WHAT TO DO: Scanning the listing below, tally every line where the string "will" shows up, then state the count alone.

RECORDS TO USE:
──────────
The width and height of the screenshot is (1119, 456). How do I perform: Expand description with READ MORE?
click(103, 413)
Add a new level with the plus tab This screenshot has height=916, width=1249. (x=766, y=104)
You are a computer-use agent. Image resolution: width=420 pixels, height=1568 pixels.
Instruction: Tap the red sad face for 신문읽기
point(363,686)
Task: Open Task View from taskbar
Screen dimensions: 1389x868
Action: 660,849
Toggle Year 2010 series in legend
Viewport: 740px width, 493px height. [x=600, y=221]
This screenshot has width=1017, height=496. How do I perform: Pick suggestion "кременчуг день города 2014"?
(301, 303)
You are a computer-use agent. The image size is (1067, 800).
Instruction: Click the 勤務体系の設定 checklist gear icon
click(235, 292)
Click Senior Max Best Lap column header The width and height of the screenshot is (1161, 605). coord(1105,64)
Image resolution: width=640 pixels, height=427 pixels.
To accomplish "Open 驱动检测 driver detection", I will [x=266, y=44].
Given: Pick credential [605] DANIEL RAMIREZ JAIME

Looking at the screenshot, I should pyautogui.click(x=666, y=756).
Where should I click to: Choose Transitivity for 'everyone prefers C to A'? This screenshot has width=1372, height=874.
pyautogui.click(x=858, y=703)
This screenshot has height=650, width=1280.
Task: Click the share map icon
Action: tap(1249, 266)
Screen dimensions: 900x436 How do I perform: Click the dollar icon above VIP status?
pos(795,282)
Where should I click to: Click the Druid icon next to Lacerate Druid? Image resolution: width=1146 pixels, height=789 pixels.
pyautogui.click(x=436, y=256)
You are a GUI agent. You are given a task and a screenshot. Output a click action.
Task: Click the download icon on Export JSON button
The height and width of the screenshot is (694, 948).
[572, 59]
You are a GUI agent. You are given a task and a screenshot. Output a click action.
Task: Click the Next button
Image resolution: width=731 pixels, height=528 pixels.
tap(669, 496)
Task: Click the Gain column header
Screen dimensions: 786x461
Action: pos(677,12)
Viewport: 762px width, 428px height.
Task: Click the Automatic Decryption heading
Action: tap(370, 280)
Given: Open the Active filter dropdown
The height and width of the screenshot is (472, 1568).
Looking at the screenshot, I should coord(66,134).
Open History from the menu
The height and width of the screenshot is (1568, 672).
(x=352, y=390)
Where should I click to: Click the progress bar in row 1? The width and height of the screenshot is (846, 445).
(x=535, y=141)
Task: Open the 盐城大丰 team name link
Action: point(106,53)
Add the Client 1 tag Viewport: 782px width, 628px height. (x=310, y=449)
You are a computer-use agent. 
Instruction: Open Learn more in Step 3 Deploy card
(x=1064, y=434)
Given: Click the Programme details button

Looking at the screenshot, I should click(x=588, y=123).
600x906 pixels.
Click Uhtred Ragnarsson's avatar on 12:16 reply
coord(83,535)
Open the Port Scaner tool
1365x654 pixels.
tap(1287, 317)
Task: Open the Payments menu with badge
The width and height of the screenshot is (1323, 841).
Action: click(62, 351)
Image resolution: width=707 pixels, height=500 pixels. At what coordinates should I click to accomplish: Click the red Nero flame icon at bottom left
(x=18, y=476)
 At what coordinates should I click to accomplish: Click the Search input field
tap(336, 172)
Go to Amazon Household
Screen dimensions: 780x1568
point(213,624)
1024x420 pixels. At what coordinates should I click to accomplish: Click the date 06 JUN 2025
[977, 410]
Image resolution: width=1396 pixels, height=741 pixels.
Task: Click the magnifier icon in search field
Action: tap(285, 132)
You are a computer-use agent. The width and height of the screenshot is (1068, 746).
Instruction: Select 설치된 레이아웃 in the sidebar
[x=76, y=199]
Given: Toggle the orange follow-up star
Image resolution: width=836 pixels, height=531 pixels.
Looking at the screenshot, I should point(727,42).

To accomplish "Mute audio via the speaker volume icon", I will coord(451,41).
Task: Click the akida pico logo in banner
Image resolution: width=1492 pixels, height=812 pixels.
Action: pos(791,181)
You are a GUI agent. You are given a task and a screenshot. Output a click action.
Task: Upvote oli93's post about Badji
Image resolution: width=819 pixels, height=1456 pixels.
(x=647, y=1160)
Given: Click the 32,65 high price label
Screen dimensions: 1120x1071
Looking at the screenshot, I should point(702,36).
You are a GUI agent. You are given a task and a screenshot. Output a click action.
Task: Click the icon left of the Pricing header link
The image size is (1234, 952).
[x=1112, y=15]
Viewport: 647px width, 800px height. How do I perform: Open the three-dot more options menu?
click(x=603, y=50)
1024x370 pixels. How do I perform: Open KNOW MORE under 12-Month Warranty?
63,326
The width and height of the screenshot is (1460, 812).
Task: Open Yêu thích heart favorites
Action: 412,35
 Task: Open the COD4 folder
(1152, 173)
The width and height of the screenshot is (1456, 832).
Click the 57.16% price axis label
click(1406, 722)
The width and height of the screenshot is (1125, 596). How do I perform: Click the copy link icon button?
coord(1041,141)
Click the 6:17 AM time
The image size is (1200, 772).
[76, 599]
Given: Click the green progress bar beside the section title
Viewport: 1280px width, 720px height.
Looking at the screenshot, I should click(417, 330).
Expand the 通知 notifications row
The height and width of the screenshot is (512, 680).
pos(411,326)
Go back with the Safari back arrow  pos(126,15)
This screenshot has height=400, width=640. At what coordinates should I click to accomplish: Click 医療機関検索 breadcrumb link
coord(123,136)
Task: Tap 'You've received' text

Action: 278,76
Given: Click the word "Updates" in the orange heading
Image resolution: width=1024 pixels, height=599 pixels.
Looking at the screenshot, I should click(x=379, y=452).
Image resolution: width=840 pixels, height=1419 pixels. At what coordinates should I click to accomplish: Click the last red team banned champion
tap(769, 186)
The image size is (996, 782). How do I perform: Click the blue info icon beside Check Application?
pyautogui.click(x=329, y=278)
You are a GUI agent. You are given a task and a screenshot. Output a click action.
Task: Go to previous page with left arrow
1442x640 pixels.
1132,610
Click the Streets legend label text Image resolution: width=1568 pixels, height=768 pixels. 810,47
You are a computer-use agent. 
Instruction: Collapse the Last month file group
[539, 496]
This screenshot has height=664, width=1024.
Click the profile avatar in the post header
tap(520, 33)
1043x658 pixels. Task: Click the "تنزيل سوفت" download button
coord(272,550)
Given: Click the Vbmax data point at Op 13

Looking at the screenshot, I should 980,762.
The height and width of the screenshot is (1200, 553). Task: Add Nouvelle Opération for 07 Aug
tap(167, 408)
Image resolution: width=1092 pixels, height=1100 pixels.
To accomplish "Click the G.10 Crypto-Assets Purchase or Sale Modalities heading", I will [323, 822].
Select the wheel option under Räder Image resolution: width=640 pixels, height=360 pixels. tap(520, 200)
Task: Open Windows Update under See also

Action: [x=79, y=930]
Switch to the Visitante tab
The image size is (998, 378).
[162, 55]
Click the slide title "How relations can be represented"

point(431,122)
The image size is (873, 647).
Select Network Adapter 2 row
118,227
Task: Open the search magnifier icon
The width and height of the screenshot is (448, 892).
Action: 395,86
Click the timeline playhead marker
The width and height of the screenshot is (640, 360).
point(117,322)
──────────
RESPONSE TO THE TASK: 3